Top of DATASET CONTENT

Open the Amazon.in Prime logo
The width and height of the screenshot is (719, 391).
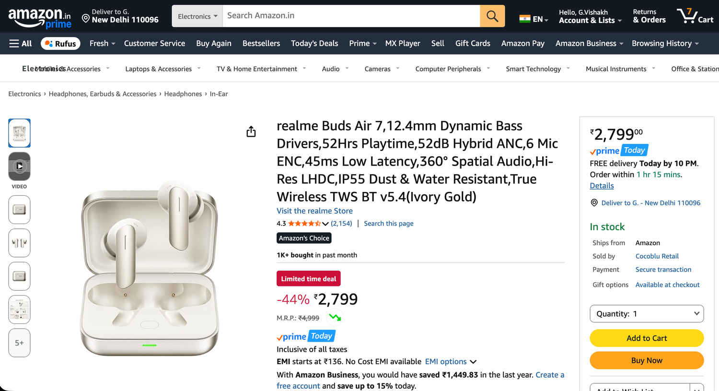pos(39,18)
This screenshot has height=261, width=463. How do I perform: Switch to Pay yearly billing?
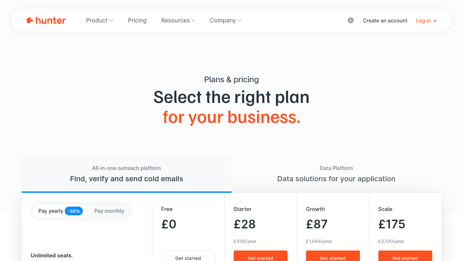pos(51,211)
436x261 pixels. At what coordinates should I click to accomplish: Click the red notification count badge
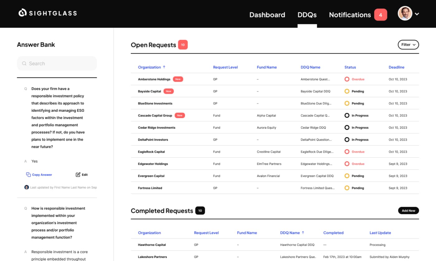tap(381, 15)
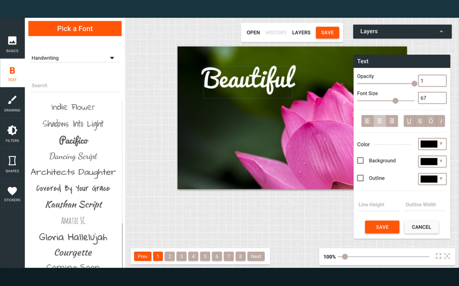This screenshot has width=459, height=286.
Task: Apply underline to the text
Action: click(409, 121)
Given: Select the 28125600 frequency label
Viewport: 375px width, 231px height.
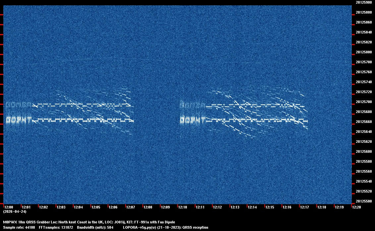Looking at the screenshot, I should point(363,151).
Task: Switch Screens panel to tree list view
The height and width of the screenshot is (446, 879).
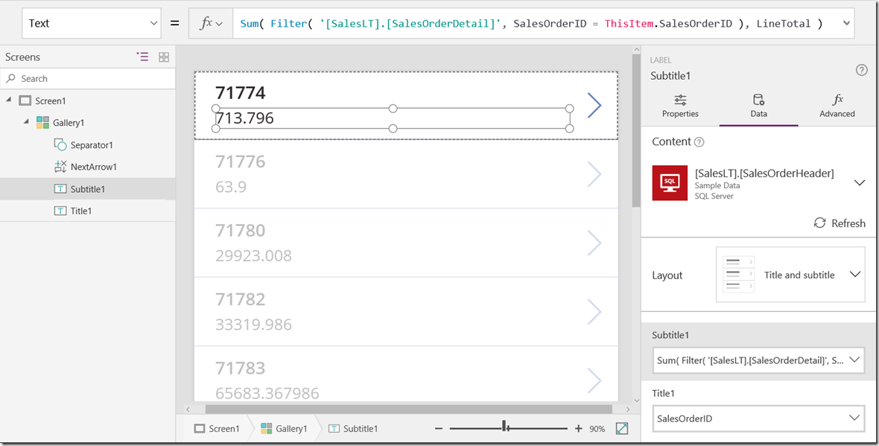Action: coord(142,57)
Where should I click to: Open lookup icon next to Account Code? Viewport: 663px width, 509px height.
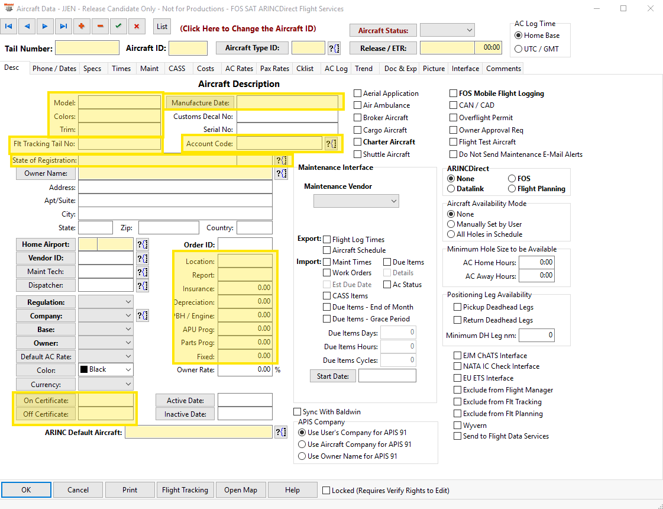pos(331,143)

Bottom of DATASET CONTENT

▶ **WHAT YOU NEED TO DO**: Please retype the records above exactly, but leave out any pictures.

▶ **RESULT OF THIS TASK**:
Open the Amazon.in Prime logo
The width and height of the screenshot is (719, 391).
pos(39,18)
This screenshot has height=261, width=463. How do I perform: Switch to Pay yearly billing?
pos(51,211)
436x261 pixels. At what coordinates should I click to accomplish: Click the red notification count badge
tap(381, 15)
This screenshot has width=459, height=286.
Task: Apply underline to the text
Action: click(409, 121)
Given: Select the 28125600 frequency label
Viewport: 375px width, 231px height.
Looking at the screenshot, I should point(363,151).
Task: Switch Screens panel to tree list view
The height and width of the screenshot is (446, 879).
Action: coord(142,57)
Where should I click to: Open lookup icon next to Account Code? Viewport: 663px width, 509px height.
pos(331,143)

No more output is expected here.